Fig. 5. Immortalisation alters the DNA replication origin distribution in heterochromatin and at TAD borders.

a Euler diagrams showing the percentage of shared core and stochastic origins identified in untransformed (white) and immortalised (grey) cell lines. b In immortalised cells stochastic origins are markedly increased. Bar plots showing the percentage of core (red) and stochastic (grey) origins identified in each cell type. c Line plot showing the percentage of origins (Q1 to Q10) identified in immortalised (pink) and untransformed (blue) cells. d Percentage of origins in each quantile (untransformed Q1–10 in blue, immortalised Q1–Q10 in pink) that overlap with promoter regions (within ±2 kb of the TSS). The expected chance overlap is shown with dotted lines (paler colours). P-values obtained by Chi-square Goodness-of-Fit test. P-value indicated in blue represent statistical analysis of overlaps in untransformed cells, while pink indicates immortalised cells. e As in d for overlaps with gene body (excluding the TSS + 2 kb region) of GENCODE (v25) genes. f As in d for overlaps with regions enriched for heterochromatin-associated H3K9me3 histone mark (in hESC, left panel) and with regions defined as heterochromatin by HMM in hESC and K265 cells (right panel). g Plot shows the core origin (red) density across topologically associating domains (TADs).
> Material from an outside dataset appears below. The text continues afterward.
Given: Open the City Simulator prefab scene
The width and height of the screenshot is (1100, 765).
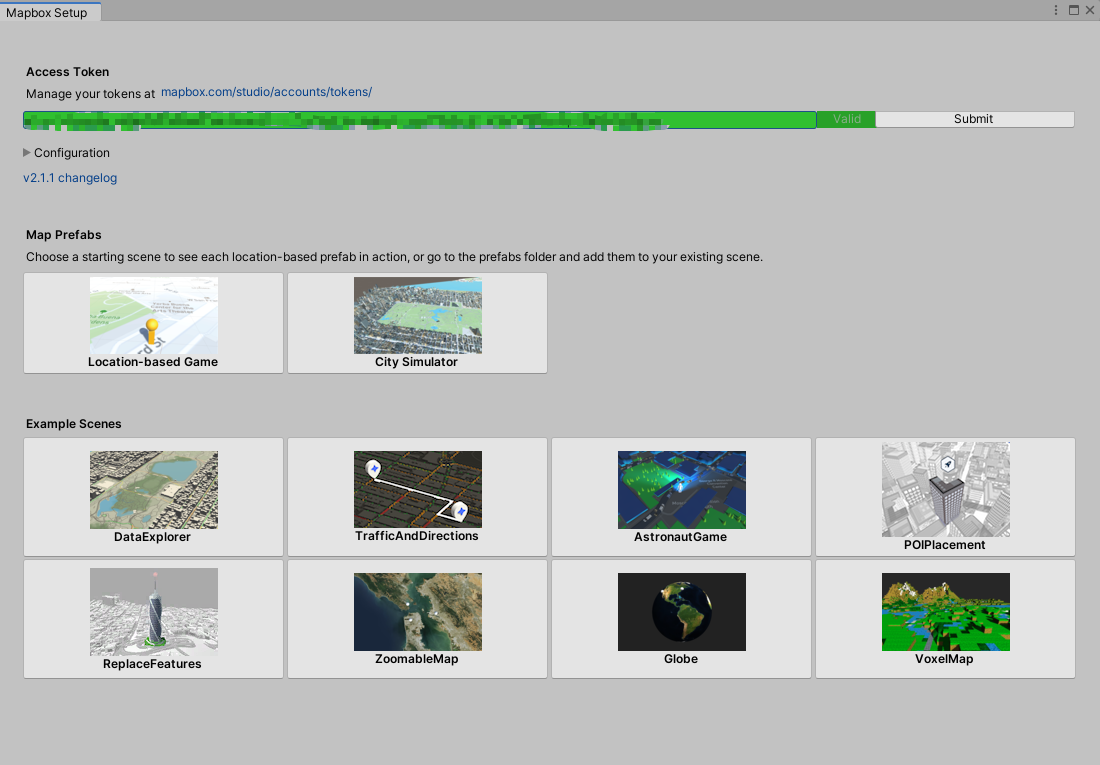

Average origin density per bin (100 bins) across all TADs was plotted (y-axis, in origins/Mb). Core origin density is higher at the TAD borders, creating a “smiley” trend-line. P-values were obtained using the non-parametric Wilcoxon test in R. h Same as in g but for stochastic origins. i Bar plot showing the sum of normalised mean SNS-seq signal (y-axis, total initiation) across 19 samples coming from both core and stochastic origins at TAD borders and TAD centres. The total amount of SNS-seq signal is 1.53-fold higher at TAD borders. j Density of core origins active in HMEC (blue) and ImM-1 cells (orange) across TADs as in g. k Same as in j but for stochastic origins active in HMEC and ImM-1 cells. l As in i for HMEC (parental, in blue) and immortalised ImM-1 (in orange) cell types.